**Extracted information:**
+--

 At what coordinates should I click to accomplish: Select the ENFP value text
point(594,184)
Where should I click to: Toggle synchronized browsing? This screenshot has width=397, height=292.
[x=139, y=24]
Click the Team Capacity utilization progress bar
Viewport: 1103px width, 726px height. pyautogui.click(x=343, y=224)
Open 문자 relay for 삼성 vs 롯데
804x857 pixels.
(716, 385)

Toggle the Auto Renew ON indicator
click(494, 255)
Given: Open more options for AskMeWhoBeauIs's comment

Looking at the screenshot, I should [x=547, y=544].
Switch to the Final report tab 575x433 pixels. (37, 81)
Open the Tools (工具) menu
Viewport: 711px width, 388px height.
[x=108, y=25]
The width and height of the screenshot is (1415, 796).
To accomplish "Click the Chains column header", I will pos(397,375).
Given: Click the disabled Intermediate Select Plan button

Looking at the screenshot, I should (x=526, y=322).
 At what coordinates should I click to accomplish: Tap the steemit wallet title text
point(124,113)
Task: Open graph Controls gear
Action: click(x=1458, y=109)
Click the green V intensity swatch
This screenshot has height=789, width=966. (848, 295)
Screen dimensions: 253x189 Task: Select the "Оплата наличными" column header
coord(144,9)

+--

**Prompt:**
Give every line of the entries above as a numbered list, leaving out the blank lines.

**Exercise response:**
1.  At what coordinates should I click to accomplish: Select the ENFP value text
2. point(594,184)
3. Where should I click to: Toggle synchronized browsing? This screenshot has width=397, height=292.
4. [x=139, y=24]
5. Click the Team Capacity utilization progress bar
6. Viewport: 1103px width, 726px height. pyautogui.click(x=343, y=224)
7. Open 문자 relay for 삼성 vs 롯데
8. 804x857 pixels.
9. (716, 385)
10. Toggle the Auto Renew ON indicator
11. click(494, 255)
12. Given: Open more options for AskMeWhoBeauIs's comment
13. Looking at the screenshot, I should [x=547, y=544].
14. Switch to the Final report tab 575x433 pixels. (37, 81)
15. Open the Tools (工具) menu
16. Viewport: 711px width, 388px height.
17. [x=108, y=25]
18. The width and height of the screenshot is (1415, 796).
19. To accomplish "Click the Chains column header", I will pos(397,375).
20. Given: Click the disabled Intermediate Select Plan button
21. Looking at the screenshot, I should (x=526, y=322).
22.  At what coordinates should I click to accomplish: Tap the steemit wallet title text
23. point(124,113)
24. Task: Open graph Controls gear
25. Action: click(x=1458, y=109)
26. Click the green V intensity swatch
27. This screenshot has height=789, width=966. (848, 295)
28. Screen dimensions: 253x189 Task: Select the "Оплата наличными" column header
29. coord(144,9)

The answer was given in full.